Jan Boeckhorst

Name
Jan Boeckhorst
Date of birth
1604
Date of death
1668
Place of death
Antwerp/Belgium
Biography
Born in Műnster, Germany, Jan Boeckhorst or Johann Bockhorst (c. 1604 – 21 April 1668) was a Flemish Baroque painter and draftsman, who received a Jesuit education and moved to Antwerp in the 1620s, to study with Peter Paul Rubens. He may have also studied with Jacob Jordaens when Rubens went to London in the late 1620s, and also worked with Anthony Van Dyck. He became a master in the Saint Luke's Guild in Antwerp in 1633/1634. He travelled twice to Italy in the 1630s where he studied the Venetian masters Titian, Tintoretto and Veronese. Proficient in the stylistic mode of Belgium’s leading painters, Boeckhorst, who was known as ‘tall John’ or Lange Jan, produced altarpieces for churches in the Southern Netherlands and his native Műnster.
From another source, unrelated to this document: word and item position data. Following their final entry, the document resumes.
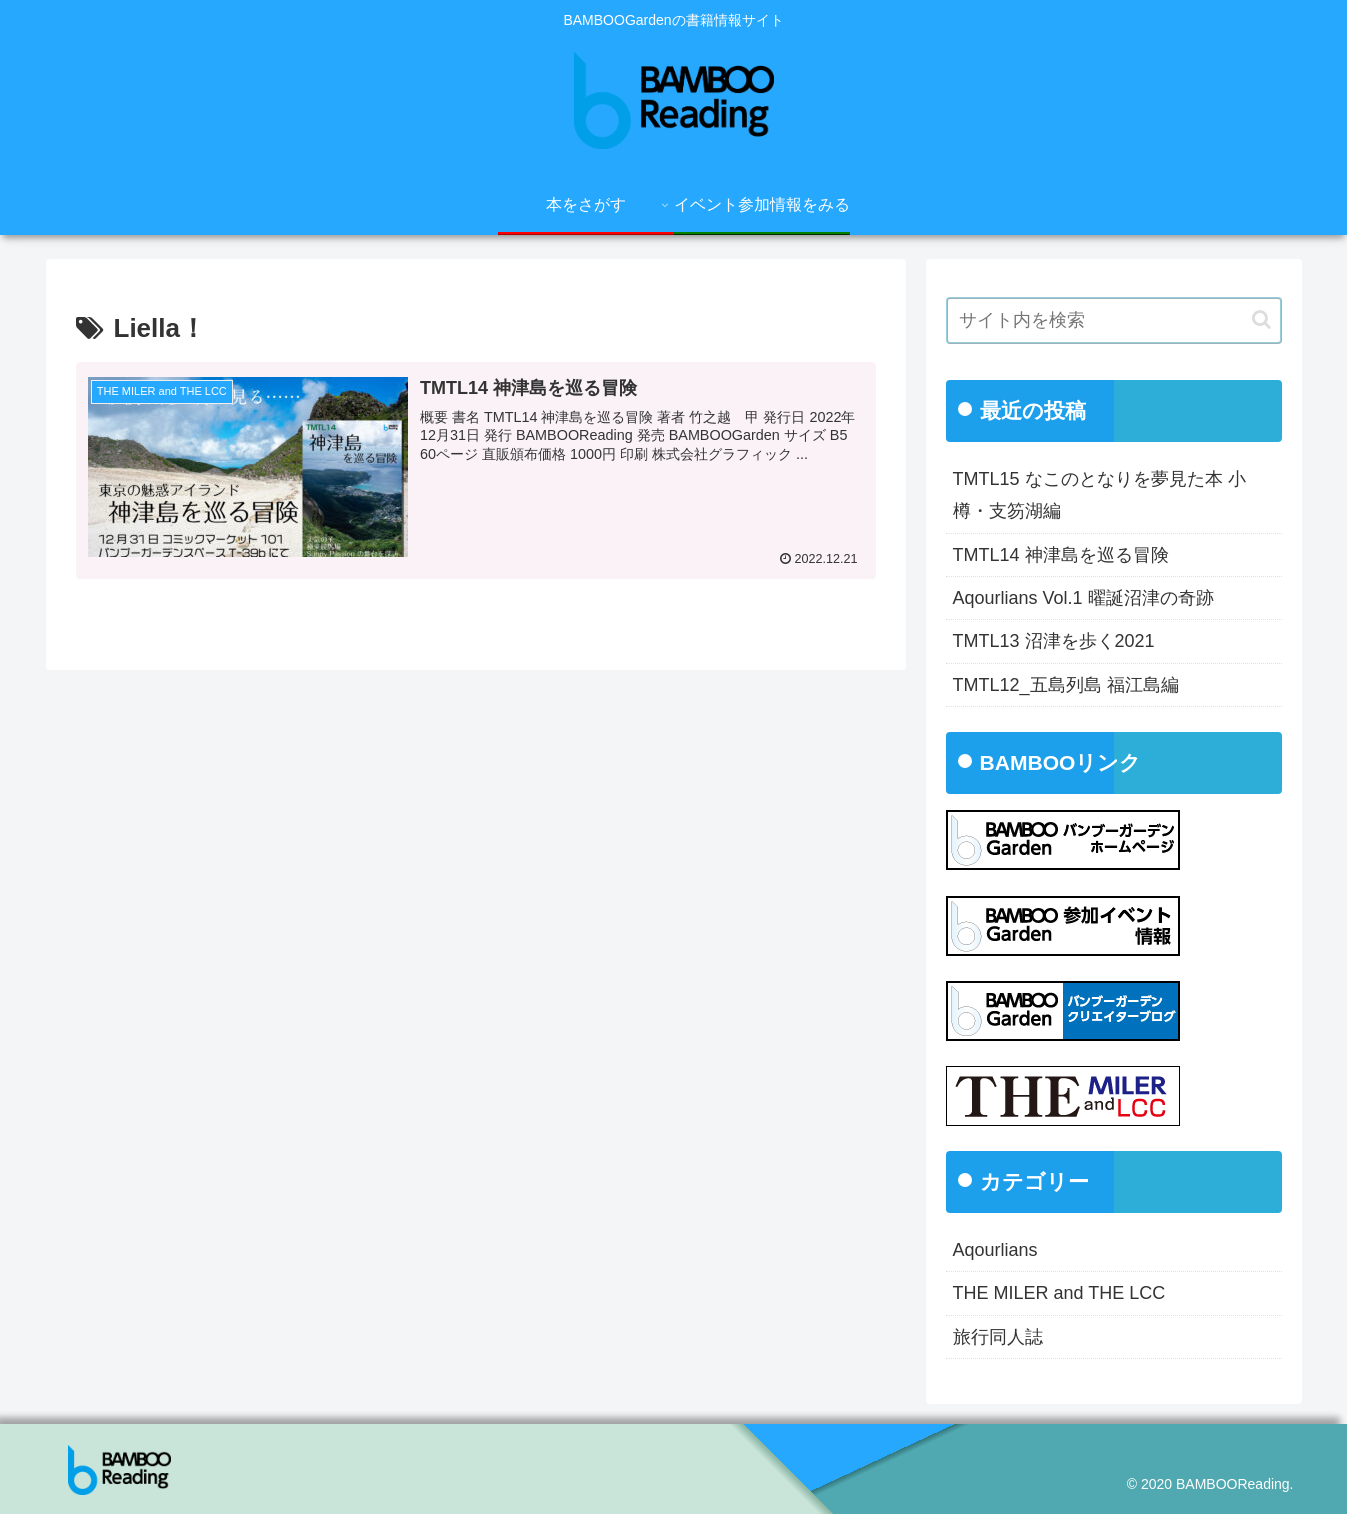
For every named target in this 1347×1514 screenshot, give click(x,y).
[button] (1261, 319)
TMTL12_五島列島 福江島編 (1066, 685)
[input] (1114, 320)
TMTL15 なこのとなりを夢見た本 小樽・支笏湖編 (1099, 495)
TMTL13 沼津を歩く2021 (1054, 641)
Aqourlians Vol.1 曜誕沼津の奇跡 (1083, 598)
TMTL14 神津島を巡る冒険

He also designed many cartoons for tapestries. Unusually versatile, he produced history paintings on religious and mythological subjects, allegorical works, genre scenes and portraits and collaborated with the landscape painter Jan Brueghel the Younger and animal painter Frans Snyders, by contributing figure paintings. Snyders in turn added still-life elements to some of Boeckhorst’s works. Other prominent artists with who he worked include Gerard Seghers and Jan Wildens.